FYI a capture from my laptop to Proxmox host through wire. I wonder if this has something to do with OPNSense but my girlfriend does have the same issue on Wifi.

dmesg | grep -i r8169
[    0.890543] r8169 0000:0a:00.0: enabling device (0000 -> 0003)
[    0.901128] r8169 0000:0a:00.0 eth0: RTL8126A, 34:5a:60:03:c4:ad, XID 64a, IRQ 58
[    0.901132] r8169 0000:0a:00.0 eth0: jumbo features [frames: 9194 bytes, tx checksumming: ko]
[    3.160413] r8169 0000:0a:00.0 enp10s0: renamed from eth0
[   21.473988] r8169 0000:0a:00.0 enp10s0: entered allmulticast mode
[   21.474024] r8169 0000:0a:00.0 enp10s0: entered promiscuous mode
[   21.500368] RTL8251B 5Gbps PHY r8169-0-a00:00: attached PHY driver (mii_bus:phy_addr=r8169-0-a00:00, irq=MAC)
[   21.940489] r8169 0000:0a:00.0 enp10s0: Link is Down
[   24.815676] r8169 0000:0a:00.0 enp10s0: Link is Up - 2.5Gbps/Full - flow control off
root@Proxmox ~#

January 10, 2025, 02:37:10 PM #2 Last Edit: January 10, 2025, 02:46:56 PM by XabiX
Hello Team,

I have deactivate Unbond, Netflow, Ntopng to reduce the load. But I still have the issue but without any idea of what to look for.
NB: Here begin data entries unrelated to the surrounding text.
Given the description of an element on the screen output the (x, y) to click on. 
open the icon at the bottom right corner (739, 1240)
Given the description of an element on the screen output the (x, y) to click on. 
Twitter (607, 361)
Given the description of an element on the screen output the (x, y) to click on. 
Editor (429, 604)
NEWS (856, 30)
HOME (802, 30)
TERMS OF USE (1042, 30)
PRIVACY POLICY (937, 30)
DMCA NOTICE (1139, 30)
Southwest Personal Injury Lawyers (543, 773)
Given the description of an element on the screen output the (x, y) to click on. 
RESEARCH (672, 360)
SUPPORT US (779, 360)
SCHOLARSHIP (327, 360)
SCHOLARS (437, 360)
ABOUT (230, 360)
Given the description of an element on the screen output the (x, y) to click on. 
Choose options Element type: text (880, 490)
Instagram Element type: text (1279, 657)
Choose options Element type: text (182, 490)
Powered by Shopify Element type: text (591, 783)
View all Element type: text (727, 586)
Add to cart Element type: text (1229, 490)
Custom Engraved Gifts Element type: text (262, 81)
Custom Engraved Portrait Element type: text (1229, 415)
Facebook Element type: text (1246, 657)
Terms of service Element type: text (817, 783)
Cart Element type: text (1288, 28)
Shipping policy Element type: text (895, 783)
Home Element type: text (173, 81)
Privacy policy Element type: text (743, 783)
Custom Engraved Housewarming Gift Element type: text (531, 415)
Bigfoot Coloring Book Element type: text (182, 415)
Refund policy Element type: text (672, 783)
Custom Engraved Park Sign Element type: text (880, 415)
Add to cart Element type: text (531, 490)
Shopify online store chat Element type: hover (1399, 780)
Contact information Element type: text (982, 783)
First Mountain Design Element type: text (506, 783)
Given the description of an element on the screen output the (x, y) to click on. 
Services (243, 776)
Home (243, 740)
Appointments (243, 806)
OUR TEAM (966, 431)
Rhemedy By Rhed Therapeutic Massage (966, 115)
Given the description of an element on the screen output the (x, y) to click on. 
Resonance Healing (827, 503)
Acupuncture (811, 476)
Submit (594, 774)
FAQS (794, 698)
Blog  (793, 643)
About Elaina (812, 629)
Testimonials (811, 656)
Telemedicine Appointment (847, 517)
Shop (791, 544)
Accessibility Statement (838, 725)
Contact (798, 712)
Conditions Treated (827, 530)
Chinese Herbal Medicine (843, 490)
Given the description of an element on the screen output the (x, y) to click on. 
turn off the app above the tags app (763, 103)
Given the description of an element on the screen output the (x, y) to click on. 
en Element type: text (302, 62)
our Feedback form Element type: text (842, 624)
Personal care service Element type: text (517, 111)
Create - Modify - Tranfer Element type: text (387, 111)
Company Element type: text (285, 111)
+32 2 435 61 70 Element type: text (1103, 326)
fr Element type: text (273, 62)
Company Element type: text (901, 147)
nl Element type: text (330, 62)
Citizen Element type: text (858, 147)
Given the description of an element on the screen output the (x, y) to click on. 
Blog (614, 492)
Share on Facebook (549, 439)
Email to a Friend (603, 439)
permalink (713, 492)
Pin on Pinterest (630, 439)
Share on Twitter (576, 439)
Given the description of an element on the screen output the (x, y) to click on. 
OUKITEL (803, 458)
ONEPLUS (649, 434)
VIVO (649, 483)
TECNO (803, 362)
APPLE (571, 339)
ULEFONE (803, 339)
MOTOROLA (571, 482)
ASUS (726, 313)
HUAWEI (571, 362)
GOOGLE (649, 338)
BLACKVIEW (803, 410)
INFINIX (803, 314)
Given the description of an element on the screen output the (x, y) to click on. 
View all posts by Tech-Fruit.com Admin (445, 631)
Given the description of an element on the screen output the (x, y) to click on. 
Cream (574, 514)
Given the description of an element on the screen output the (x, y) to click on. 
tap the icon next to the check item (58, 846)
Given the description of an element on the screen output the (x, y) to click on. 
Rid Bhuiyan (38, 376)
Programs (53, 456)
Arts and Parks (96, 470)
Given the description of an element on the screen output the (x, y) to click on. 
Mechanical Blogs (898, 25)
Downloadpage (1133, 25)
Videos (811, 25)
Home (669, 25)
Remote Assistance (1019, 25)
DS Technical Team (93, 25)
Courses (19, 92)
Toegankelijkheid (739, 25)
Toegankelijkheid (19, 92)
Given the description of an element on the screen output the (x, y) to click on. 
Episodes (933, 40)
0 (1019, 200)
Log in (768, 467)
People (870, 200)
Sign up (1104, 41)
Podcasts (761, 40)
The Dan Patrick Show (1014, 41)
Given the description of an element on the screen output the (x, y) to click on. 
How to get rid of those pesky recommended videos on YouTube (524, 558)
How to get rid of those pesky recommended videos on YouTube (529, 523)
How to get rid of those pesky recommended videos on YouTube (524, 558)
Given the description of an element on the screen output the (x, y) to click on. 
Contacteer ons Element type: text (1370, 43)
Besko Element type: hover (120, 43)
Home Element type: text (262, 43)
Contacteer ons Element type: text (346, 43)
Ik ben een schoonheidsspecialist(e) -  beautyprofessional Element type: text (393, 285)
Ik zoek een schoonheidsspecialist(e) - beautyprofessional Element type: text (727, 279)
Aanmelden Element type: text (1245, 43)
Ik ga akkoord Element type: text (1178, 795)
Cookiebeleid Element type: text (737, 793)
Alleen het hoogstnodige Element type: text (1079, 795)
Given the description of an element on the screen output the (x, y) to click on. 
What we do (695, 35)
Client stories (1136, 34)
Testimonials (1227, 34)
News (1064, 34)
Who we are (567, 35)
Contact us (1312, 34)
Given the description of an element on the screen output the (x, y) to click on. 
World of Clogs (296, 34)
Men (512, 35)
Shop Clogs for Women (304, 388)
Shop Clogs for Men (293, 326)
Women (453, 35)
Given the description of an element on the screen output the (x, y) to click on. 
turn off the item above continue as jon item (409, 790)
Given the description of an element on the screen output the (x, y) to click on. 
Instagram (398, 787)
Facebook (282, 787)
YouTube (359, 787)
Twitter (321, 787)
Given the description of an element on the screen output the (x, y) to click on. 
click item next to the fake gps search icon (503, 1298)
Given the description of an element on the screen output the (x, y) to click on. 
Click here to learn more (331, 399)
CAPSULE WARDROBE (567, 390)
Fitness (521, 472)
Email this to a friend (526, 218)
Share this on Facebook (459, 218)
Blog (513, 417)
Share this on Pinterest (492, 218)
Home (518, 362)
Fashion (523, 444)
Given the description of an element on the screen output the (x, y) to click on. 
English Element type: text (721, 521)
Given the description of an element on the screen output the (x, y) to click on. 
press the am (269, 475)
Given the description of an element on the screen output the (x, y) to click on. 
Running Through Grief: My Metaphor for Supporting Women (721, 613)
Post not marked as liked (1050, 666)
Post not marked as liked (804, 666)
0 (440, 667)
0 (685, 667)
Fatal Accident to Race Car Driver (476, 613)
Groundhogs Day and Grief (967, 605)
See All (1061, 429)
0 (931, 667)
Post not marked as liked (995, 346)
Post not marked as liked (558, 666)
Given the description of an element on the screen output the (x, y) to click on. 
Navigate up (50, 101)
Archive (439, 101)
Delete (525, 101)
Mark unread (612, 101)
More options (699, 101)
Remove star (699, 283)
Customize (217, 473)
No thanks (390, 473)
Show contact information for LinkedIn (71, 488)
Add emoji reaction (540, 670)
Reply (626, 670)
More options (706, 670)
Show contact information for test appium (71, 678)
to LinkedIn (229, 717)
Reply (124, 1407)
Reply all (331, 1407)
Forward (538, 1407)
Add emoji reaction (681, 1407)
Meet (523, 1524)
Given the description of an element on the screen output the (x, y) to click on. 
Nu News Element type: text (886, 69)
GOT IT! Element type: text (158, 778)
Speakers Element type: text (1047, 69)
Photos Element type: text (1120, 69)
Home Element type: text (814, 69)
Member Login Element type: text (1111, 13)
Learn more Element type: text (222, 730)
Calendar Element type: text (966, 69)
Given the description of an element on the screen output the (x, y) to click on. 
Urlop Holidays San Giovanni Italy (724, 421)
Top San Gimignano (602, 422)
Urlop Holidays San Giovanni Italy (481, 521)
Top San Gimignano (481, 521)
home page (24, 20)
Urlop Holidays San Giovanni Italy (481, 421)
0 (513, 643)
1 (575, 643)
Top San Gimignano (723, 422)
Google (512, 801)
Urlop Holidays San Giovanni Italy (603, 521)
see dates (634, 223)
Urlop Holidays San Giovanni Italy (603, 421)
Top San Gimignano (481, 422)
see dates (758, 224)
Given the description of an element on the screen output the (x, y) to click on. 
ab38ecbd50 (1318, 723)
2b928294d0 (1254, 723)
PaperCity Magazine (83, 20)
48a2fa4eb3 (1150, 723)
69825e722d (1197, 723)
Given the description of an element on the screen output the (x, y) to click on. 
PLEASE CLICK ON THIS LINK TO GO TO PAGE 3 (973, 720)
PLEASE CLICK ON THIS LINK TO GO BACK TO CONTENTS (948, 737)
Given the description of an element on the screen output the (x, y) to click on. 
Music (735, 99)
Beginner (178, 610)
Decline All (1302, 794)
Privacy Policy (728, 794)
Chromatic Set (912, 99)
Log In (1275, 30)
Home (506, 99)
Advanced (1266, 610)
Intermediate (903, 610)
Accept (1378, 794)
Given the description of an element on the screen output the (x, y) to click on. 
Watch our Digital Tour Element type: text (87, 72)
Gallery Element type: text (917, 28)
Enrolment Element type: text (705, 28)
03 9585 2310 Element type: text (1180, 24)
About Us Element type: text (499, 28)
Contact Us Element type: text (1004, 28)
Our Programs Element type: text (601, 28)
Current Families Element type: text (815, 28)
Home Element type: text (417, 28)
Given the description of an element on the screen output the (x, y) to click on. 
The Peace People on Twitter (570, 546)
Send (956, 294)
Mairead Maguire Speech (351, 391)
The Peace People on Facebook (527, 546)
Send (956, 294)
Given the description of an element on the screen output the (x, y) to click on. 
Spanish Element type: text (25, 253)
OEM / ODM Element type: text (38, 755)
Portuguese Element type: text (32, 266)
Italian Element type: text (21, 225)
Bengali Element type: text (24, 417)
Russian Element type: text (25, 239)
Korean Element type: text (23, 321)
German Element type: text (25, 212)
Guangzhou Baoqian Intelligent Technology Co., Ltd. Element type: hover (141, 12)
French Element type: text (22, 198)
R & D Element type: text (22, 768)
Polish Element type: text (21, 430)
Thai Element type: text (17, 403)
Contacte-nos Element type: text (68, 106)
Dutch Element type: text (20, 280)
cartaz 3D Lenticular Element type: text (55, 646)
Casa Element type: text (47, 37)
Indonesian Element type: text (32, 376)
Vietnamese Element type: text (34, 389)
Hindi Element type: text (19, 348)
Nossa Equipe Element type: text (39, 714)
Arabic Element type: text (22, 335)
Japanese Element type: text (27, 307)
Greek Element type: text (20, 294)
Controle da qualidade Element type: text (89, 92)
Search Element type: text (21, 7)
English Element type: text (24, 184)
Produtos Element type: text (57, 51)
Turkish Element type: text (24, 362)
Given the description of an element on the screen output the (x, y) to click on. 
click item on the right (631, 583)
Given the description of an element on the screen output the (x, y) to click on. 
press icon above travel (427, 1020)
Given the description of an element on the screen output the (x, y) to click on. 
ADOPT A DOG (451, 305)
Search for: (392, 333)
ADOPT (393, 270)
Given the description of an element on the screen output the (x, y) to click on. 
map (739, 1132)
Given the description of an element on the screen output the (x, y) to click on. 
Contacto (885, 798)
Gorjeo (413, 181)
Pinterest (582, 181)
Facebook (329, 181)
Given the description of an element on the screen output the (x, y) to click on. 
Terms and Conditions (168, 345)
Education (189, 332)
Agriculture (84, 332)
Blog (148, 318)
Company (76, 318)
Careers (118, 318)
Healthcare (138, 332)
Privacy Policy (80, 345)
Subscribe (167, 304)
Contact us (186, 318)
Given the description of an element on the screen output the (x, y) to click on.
Attached is my VM conf. CPU is AMD Ryzen 7 9700X.

What log could I be looking into OPNSense host to see interrupts or local freezes on the guest?

Maybe an ARP/ IP conflict:
2025-01-08T17:19:45    Error    dhcpd    uid lease 192.168.30.197 for client 6c:7e:67:c5:5f:c1 is duplicate on 192.168.30.0/24
My laptop has Zscaler not sure if this could bring some strange behaviours but normal this mac has a static IP and should not be duplicated ...


Merci

It looks like a Realtek NIC somewhere and that rarely bodes well for freeBSD-based Operating Systems. That could play a part but you seem to be using virtio instead so that might isolate the device from OPN's freeBSD. But you have Proxmox's virtualisation in the mix so hard to tell where to look except all those ingredients of the mix.
On top of it all, you seem to have a number of services that could be putting some pressure on the device, and as I said, Realtek are not great under pressure. I'm referring to LAG interface, VLAN interface, ntopng, redis?!, flowd, monit. Are they services you run on OPN?
And, jumbo frames on a Realtek?! Is that right?